Defending large language models against jailbreaks so that they never engage in a broadly-defined set of forbidden behaviors is an open problem. In this paper, we investigate the difficulty of jailbreak-defense when we only want to forbid a narrowly-defined set of behaviors. As a case study, we focus on preventing an LLM from helping a user make a bomb. We find that popular defenses such as safety training, adversarial training, and input/output classifiers are unable to fully solve this problem.

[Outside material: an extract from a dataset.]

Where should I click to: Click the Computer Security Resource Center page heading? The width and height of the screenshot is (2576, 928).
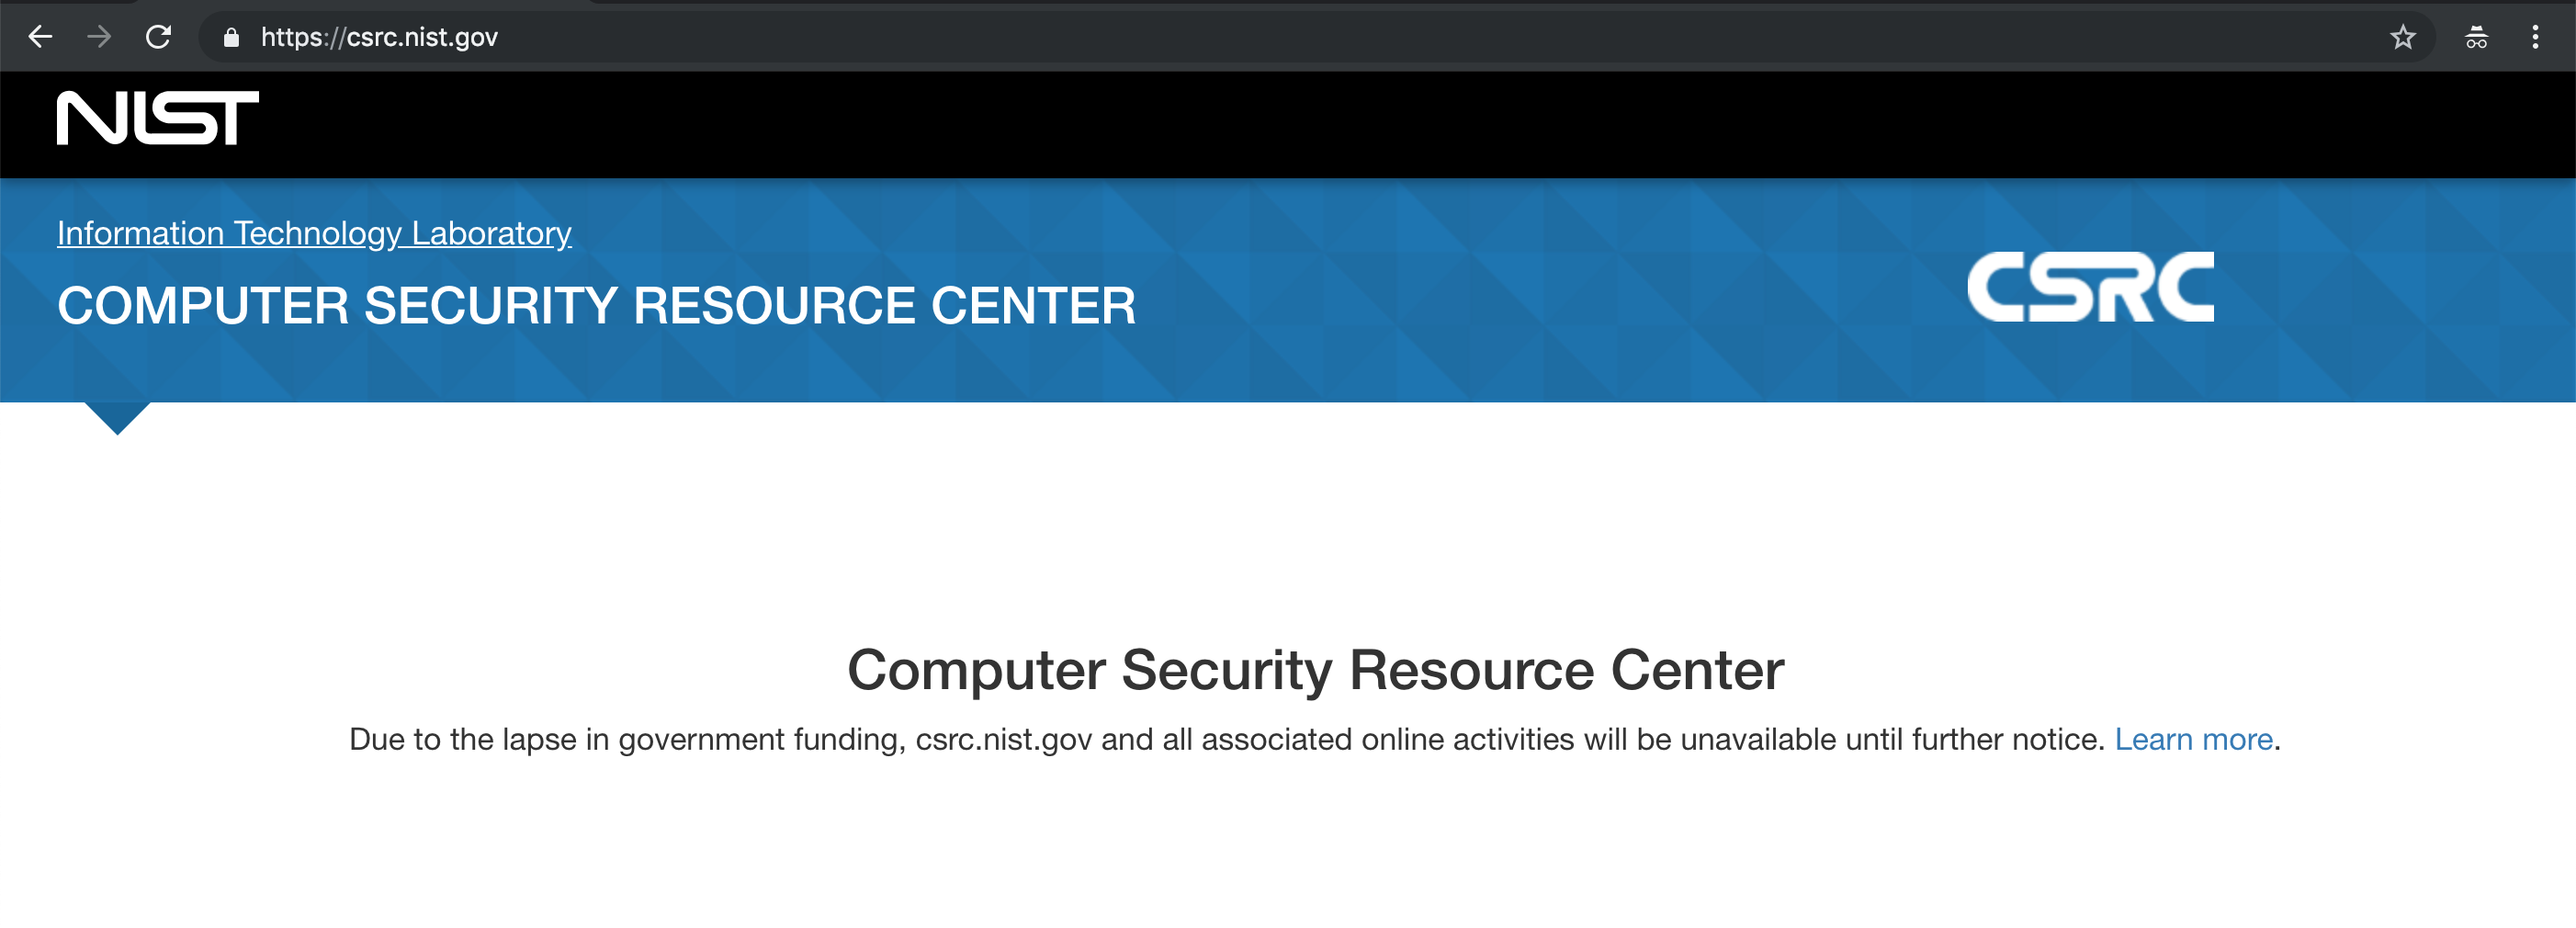tap(1315, 669)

In pursuit of a better solution, we develop a transcript-classifier defense which outperforms the baseline defenses we test. However, our classifier defense still fails in some circumstances, which highlights the difficulty of jailbreak-defense even in a narrow domain.

翻译：防止大型语言模型遭受越狱攻击，使其绝不执行广义定义的禁止行为，是一个尚未解决的开放性问题。本文探讨了当仅需禁止狭义定义的行为集合时，越狱防御的困难程度。作为案例研究，我们聚焦于阻止大型语言模型协助用户制造炸弹。研究发现，主流防御方法如安全训练、对抗训练及输入/输出分类器均无法完全解决该问题。为寻求更优方案，我们开发了一种转录分类器防御机制，其性能优于测试的基线防御方法。然而，该分类器防御在特定情境下仍会失效，这凸显了即使在狭义领域内，越狱防御仍面临严峻挑战。